# Texto
Juventud

EXAMENES PRESENCIALES

Como si no pasara nada: sobre los exámenes presenciales

Publicamos una tribuna abierta en torno al debate sobre los exámenes presenciales a cargo de la estudiante de la Universidad de Barcelona, Nerea Benítez.

Jueves 14 de enero | 17:42

Una vez más, las mentes pensantes del país actúan como si no ocurriera nada –ojos que no ven, corazón que no siente-, como si la pandemia y la borrasca más significativa de las últimas décadas no existieran: actuar con normalidad, aun estando en medio de una situación extraordinaria.

Esta vez, estas decisiones tuertas van a recaer directamente sobre los estudiantes de la universidad pública. La diferencia con respecto a esas otras muchas veces en las que se ha dado la espalda –y sacado el dedo- al alumnado, es que, en esta ocasión, lo que estará en juego son nuestras vidas. Pero, en fin, siempre podemos encontrar consuelo en nuestros honestos y limpios exámenes: completamente libres de copia, ¿no es así?

Aún es necesario que insistamos en la irresponsabilidad de parte de las autoridades universitarias, ocupadas en pasarse el muerto entre ellas –un muerto que, esperemos, se quede en la metáfora-. Irresponsabilidad y, por supuesto, completa indiferencia hacia la calidad de la educación que, desde marzo del año pasado, los estudiantes recibimos; los que tenemos suerte de haber recibido algo.

No podemos culpar a las instituciones de no haber estado preparadas en el momento en el que la cuarentena se convirtió en necesaria. Sin embargo, después de varios meses de pseudoestabilidad en la que se tuvo tiempo suficiente para reflexionar sobre la retoma de las clases, así como para tratar de asegurar una enseñanza digna y de calidad para todos los estudiantes, nos encontramos con que los alumnos y alumnas no somos los únicos que no hemos aprendido gran cosa este año; las mentes pensantes tampoco.

Muchas universidades, como la Universitat de Barcelona, se mantienen cerradas hasta la fecha, dando clases online de calidad dudosa cuya recepción es aún más insegura –recordemos la situación precaria de muchos de los estudiantes de esta cara pero prestigiosa universidad-. La presencialidad segura no fue en ningún momento un objetivo para los rectores, salvo, de repente y sin consulta, a la hora de examinarse.

Pese a estas dificultades, algunos profesores se han solidarizado con las pésimas condiciones de los alumnos cambiando el prehistórico modelo de evaluación de los exámenes por las entregas de trabajos, lo que supone una ventaja en muchos aspectos, y no sólo para nosotros: tenemos más tiempo, más medios y más libertad para realizarlos, sí, pero también aseguran una investigación personal, un aprendizaje mucho más profundo y (¡atención, queridas mentes pensantes!) menos facilidades para copiar o plagiar.

Otra opción, perfectamente asumida en otros países, pero aún reticente a entrar en vigor en España, serían las exposiciones y los exámenes orales. Nos permitirían, por ejemplo, desarrollar otras capacidades además de la clásica engullición-regurgitación de un temario que, seamos honestos, vamos a olvidar unas horas después de acabar el examen.

# Filas de origen
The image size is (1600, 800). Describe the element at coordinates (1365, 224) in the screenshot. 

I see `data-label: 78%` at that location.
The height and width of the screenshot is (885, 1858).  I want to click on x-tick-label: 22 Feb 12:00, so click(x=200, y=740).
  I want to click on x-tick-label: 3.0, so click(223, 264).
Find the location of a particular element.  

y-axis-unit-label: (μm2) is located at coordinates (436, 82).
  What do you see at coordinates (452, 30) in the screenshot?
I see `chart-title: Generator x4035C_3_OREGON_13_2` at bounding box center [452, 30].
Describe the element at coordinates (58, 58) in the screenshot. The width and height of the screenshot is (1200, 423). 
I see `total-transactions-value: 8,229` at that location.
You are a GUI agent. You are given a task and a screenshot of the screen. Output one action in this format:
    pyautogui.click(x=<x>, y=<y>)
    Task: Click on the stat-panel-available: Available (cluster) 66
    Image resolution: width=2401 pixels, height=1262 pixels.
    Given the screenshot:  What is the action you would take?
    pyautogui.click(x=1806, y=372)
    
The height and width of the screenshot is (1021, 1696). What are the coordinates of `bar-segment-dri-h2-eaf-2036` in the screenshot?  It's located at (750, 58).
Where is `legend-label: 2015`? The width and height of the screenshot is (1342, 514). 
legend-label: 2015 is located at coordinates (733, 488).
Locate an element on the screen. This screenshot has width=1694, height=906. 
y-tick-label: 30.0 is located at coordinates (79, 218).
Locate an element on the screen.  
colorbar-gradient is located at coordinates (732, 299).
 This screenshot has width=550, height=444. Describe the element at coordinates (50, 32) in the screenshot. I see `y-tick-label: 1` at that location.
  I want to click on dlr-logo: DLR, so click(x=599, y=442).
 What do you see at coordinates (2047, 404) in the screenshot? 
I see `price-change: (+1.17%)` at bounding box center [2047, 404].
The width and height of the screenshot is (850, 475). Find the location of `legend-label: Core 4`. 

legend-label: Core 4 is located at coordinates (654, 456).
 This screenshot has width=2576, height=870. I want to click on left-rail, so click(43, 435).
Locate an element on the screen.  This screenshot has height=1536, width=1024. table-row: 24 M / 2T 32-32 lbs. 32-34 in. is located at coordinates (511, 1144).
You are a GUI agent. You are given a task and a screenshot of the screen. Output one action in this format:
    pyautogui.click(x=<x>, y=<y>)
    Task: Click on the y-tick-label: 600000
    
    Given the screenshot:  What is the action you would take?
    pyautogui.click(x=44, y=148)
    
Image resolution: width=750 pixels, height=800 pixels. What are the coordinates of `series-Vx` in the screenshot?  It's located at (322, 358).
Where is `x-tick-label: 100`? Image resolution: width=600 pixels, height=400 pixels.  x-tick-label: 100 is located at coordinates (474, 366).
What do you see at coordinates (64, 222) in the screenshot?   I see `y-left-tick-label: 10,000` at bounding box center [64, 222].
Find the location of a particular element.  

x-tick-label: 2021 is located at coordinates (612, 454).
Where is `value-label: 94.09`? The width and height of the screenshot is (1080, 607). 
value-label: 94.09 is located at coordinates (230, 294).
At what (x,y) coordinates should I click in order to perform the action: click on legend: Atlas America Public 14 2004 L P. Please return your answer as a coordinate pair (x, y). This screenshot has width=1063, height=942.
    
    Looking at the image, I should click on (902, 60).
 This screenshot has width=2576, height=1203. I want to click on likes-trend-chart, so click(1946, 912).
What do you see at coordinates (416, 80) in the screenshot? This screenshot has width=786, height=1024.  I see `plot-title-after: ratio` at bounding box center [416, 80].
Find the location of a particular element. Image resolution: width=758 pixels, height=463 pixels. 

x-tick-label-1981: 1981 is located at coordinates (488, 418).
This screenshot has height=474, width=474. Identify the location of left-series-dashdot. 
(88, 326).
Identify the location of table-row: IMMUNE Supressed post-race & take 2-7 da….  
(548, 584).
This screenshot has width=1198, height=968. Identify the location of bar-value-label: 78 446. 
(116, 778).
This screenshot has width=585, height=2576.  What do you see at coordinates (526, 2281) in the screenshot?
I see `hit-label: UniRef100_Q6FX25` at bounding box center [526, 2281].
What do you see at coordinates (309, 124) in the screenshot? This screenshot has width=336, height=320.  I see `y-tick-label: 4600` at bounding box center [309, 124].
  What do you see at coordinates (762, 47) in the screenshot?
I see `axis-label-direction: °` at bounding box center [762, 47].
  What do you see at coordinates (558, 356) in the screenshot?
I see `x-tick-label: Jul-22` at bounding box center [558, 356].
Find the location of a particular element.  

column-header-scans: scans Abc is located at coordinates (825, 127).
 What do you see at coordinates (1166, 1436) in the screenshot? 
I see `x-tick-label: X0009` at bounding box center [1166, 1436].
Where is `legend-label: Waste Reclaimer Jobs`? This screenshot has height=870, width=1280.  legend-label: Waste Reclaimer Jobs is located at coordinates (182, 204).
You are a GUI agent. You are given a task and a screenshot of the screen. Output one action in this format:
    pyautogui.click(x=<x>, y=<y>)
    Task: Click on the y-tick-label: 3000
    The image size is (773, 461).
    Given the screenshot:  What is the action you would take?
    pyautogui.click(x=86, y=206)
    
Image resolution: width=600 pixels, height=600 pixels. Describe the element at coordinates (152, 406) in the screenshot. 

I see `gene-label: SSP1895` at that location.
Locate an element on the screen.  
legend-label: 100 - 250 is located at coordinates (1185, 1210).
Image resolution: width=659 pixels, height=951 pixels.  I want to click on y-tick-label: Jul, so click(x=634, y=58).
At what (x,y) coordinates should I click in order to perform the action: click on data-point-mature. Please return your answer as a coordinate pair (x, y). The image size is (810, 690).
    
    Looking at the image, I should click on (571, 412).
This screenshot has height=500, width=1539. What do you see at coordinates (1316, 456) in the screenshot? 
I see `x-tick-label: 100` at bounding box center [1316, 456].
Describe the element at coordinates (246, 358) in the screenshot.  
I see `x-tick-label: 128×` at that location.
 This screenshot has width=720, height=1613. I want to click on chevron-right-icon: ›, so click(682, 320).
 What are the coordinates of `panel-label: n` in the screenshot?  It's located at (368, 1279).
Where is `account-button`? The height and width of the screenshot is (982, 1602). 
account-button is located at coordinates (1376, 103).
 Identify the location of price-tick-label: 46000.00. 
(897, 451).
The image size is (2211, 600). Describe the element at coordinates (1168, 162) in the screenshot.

# Trabajo requerido
En la tribuna sobre los exámenes presenciales, ¿qué pusieron algunos profesores en lugar de los exámenes?

# Solución
Las entregas de trabajos.